Article 2(4) of the UN Charter states that “all Members shall refrain in their international relations from the threat or use of force against the territorial integrity or political independence of any state, or in any other manner inconsistent with the Purposes of the United Nations.”
Naidu told the meeting that non-state actors such as terrorist groups often attack states from remote locations within other host states, using the sovereignty of that host state as a “smokescreen”.
On this, a growing number of states believe that the use of force in self-defence against a non-state actor operating in the territory of another host state can be undertaken if the non-state actor has repeatedly undertaken armed attacks against the state, the host state is unwilling to address the threat posed by the non-state actor and is actively supporting and sponsoring the attack by the non-state actor.
“In other words, a state would be compelled to undertake a pre-emptive strike when it is confronted by an imminent armed attack from a non-state actor operating in a third state,” Naidu said.
He added that these circumstances exonerate the affected state from the duty to respect, vis-a-vis the aggressor, the general obligation to refrain from the use of force.

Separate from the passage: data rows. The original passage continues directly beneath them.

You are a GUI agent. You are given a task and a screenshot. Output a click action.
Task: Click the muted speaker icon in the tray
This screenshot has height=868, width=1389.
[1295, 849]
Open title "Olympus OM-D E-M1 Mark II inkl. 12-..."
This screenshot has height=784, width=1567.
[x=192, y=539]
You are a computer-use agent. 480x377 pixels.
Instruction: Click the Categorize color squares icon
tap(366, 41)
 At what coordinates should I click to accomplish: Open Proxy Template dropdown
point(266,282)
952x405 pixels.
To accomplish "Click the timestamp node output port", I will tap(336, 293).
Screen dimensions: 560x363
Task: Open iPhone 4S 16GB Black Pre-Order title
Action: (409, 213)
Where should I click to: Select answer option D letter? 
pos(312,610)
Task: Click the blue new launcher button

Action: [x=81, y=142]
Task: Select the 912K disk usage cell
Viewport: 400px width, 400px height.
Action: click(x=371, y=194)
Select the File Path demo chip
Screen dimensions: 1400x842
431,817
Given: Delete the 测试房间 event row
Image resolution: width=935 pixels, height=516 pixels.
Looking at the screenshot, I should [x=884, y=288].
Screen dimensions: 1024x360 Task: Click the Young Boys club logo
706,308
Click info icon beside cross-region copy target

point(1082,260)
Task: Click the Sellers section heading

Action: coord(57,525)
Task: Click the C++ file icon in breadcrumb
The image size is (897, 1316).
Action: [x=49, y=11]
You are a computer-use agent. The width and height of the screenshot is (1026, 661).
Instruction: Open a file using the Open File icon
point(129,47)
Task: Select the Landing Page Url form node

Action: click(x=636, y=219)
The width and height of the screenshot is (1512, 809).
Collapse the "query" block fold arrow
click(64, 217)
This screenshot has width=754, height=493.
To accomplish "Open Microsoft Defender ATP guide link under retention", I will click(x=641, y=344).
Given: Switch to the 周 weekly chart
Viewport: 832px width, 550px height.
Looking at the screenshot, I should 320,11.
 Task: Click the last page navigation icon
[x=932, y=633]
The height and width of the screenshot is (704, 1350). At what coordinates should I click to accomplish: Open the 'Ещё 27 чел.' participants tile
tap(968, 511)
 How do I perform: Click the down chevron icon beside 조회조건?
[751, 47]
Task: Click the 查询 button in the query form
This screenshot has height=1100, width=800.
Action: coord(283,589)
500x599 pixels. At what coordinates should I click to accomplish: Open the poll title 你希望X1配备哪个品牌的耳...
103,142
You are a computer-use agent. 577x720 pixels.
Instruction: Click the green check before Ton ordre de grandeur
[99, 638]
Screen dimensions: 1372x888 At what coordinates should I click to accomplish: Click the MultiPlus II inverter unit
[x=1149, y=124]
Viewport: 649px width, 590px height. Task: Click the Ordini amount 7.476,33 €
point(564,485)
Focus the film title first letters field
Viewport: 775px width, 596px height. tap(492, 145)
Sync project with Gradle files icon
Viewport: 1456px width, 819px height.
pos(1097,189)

“In fact, Security Council resolutions 1368 (2001) and 1373 (2001) have formally endorsed the view that self-defence is available to avert terrorist attacks such as in the case of the 9/11 attacks,” he added.
Noting that Article 2(4) of the UN Charter requires that states refrain from the use of force, he said the drafting history of Article 51 of the UN Charter and the relevant San Francisco Conference Report of June 1945 that considered Article 2(4) of the UN Charter mentions that “the use of arms in legitimate self-defence remains admitted and unimpaired.”
He added that Article 51 also explicitly acknowledges the pre-existing customary right of self-defence, as recognised by the International Court of Justice and the UN Security Council by stating that “nothing in the present Charter shall impair the inherent right of individual or collective self-defence.”